FreeSurfer offers several ways to correct for multiple comparisons on
the surface. One way is similar to Gaussian Random Fields (GRF) but
uses a simulation rather than analitic equations to estimate the
corrected voxel-wise and clusterwise p-values. See
[[http://www.ncbi.nlm.nih.gov/pubmed/17011792| Hagler,et al]].  Using
a simulation has seveal advantages, namely that the assumptions of
needed to make the GRF equations work do not apply (eg,
cluster-forming threshold and minimum smoothness). The disadvantage is
that it is slow to run the simulation. However, it is possible to run
simulations under many different conditions and store the results for
later use. This has alread been performed for fsaverage and
fsaverage_sym and are used automatically by mri_glmfit-sim (which
performs the correction). 

If you are using one of these two subjects with a whole cortex
analysis, then you can use the precomputed results. If you want to use
a different subject or to limit your analysis to a smaller spatial
region, then you will need to run you own simulations. mri_mcsim is a
program which efficiently performs this simulation

If you have your own subject (yoursubject), then run something like
{{{
mri_mcsim --o $FREESURFER_HOME/average/mult-comp-cor/yoursubject/lh/cortex \
   --base mc-z --surface yoursubject lh --nreps 10000
}}}
and
{{{
mri_mcsim --o $FREESURFER_HOME/average/mult-comp-cor/yoursubject/rh/cortex \
   --base mc-z --surface yoursubject rh --nreps 10000
}}}
nreps is the number of repetitions. 10000 should be enough.

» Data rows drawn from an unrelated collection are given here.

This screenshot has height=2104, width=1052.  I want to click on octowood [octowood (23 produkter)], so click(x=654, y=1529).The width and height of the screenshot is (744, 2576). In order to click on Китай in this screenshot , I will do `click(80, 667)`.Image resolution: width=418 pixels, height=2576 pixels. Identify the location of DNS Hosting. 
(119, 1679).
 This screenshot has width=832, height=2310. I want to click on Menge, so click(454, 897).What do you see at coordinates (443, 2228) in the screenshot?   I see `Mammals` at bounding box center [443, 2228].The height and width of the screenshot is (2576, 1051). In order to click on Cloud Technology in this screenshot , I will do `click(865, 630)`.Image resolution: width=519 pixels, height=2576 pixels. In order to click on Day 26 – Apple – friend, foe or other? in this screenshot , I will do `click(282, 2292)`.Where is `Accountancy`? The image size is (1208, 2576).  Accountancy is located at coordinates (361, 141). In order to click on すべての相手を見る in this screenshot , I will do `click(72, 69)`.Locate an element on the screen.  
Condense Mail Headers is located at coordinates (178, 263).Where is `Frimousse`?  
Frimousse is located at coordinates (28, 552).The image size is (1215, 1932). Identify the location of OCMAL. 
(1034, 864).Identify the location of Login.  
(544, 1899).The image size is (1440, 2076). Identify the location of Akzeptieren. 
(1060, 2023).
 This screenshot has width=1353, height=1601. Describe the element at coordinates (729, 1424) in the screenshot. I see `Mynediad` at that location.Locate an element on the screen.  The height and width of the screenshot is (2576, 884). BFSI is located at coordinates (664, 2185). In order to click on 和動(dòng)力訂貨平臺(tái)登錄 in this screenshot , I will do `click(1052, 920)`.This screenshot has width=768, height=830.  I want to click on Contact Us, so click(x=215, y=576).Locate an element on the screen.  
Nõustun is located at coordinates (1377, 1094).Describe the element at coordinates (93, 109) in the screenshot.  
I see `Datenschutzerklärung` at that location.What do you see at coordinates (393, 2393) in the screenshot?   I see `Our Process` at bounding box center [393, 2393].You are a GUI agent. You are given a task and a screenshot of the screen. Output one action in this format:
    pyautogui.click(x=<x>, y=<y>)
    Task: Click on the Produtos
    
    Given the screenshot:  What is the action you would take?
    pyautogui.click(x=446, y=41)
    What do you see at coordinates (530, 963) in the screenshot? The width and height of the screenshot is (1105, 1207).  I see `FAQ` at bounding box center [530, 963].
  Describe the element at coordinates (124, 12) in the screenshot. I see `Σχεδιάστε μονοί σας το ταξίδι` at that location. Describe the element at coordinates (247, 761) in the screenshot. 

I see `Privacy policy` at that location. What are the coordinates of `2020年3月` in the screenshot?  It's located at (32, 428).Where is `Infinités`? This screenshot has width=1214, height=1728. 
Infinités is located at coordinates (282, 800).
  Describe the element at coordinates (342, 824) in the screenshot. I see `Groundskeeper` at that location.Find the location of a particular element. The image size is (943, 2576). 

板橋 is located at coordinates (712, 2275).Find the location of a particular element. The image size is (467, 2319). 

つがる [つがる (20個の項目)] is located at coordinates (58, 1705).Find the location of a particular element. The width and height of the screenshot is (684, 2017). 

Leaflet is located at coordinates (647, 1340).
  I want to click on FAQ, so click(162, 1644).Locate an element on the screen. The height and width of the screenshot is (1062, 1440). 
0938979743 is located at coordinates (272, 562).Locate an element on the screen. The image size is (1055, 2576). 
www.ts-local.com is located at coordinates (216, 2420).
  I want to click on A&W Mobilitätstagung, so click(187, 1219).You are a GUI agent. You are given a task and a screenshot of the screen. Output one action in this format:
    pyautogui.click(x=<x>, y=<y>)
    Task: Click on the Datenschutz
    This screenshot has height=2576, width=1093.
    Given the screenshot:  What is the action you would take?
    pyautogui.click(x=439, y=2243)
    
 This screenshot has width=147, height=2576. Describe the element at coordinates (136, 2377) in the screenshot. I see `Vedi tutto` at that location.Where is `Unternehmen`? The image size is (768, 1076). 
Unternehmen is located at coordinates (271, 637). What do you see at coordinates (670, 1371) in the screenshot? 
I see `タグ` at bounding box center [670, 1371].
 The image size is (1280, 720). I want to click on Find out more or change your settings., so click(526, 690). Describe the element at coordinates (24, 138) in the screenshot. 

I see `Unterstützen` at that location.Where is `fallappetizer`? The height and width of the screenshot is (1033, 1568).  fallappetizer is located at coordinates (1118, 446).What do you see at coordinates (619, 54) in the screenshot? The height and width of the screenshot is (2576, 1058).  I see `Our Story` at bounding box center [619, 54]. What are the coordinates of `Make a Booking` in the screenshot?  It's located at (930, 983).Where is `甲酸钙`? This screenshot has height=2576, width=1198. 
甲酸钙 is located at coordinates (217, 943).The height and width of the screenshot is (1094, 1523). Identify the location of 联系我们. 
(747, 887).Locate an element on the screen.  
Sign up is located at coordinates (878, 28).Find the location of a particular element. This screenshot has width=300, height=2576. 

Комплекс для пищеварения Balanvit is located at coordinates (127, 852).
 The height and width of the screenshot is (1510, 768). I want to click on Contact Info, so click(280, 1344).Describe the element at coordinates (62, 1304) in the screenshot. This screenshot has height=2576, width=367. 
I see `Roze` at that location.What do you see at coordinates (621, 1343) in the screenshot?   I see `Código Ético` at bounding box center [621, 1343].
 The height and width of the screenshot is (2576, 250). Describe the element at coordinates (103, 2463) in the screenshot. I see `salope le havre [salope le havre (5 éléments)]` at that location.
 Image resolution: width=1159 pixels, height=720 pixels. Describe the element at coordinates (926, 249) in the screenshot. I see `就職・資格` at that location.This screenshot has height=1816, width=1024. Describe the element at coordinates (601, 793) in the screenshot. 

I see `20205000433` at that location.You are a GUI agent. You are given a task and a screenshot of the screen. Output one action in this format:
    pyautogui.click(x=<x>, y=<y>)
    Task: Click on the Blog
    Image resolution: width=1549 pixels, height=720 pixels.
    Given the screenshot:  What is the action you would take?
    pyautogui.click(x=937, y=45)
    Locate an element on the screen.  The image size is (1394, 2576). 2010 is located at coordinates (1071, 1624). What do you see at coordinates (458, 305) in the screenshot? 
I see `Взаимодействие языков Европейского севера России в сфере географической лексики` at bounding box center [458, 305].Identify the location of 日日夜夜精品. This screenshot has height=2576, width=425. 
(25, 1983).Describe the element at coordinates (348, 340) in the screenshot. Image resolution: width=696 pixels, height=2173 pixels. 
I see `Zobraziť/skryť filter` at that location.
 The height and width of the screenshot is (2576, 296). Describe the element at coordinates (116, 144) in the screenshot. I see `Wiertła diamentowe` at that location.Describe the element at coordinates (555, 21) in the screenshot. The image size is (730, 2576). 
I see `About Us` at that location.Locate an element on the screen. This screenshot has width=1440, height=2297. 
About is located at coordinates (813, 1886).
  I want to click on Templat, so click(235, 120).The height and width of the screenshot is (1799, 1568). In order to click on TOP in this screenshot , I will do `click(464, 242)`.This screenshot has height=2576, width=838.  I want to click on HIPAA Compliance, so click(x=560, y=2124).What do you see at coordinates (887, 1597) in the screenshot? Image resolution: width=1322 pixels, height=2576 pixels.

This will create a directory structure similar to
$FREESURFER_HOME/average/mult-comp-cor/fsaverage/lh/cortex

After these are complete, you can just run mri_glmfit-sim and it
should find it. You can put it into a different directory and then
spec that folder when you run mri_glmfit-sim with the --cache-dir
flag.

By default, the above will use the ?h.cortex.label as a mask (ie,
whole cortex). If you want to restrict the correction to a smaller
area to reduce the severity of the correction, you can specify a mask
or a label and change the output folder, eg
{{{
mri_mcsim --o $FREESURFER_HOME/average/mult-comp-cor/fsaverage/lh/superiortemporal \
   --base mc-z --surface fsaverage lh --nreps 10000 \
   --label  superiortemporal
}}}
This will create $FREESURFER_HOME/average/mult-comp-cor/fsaverage/lh/superiortemporal
Note that lh.superiortemporal.label must exist in $SUBJECTS_DIR/fsaverage/label

You can also supply a binary mask, eg
{{{
mri_mcsim --o $FREESURFER_HOME/average/mult-comp-cor/fsaverage/lh/mymask \
   --base mc-z --surface fsaverage lh --nreps 10000 \
   --mask mymask.mgh
}}}
This is particularly useful if you want to correct the results from a run of mri_glmift. To do this, just supply the mask.mgh file found
in the mri_glmfit output folder. This is the preferred method over running mri_glmfit-sim (unless you are doing a permutation test). Note that
it does not make sense to run this unless you have specified a custom mask when running mri_glmfit. If you have not, then run mri_glmfit-sim with the --cache option

To apply it, run something like
{{{
mri_glmfit-sim --glmdir glmdir --cache-label superiortemporal --cache 2 abs
}}}
If you did not direct the output of mri_mcsim to $FREESURFER_HOME/average/mult-comp-cor/fsaverage/lh/superiortemporal,
then specify the folder to mri_glmfit-sim with --cache-dir. Eg, if you
sent the output to /my/space/mult-comp-cor/fsaverage/lh/superiortemporal, then 
{{{
mri_glmfit-sim --glmdir glmdir --cache-label superiortemporal --cache 2 abs
  --cache-dir /my/space/mult-comp-cor
}}}
Note that --cache-dir is only /my/space/mult-comp-cor, not the full path.

A newer version of mri_mcsim for linux can be obtained from here:
ftp://surfer.nmr.mgh.harvard.edu/pub/dist/freesurfer/5.3.0-patch/mri_mcsim.linux
Copy it to $FREESURFER_HOME/bin/mri_mcsim. If you need a version for a different platform, contact the list.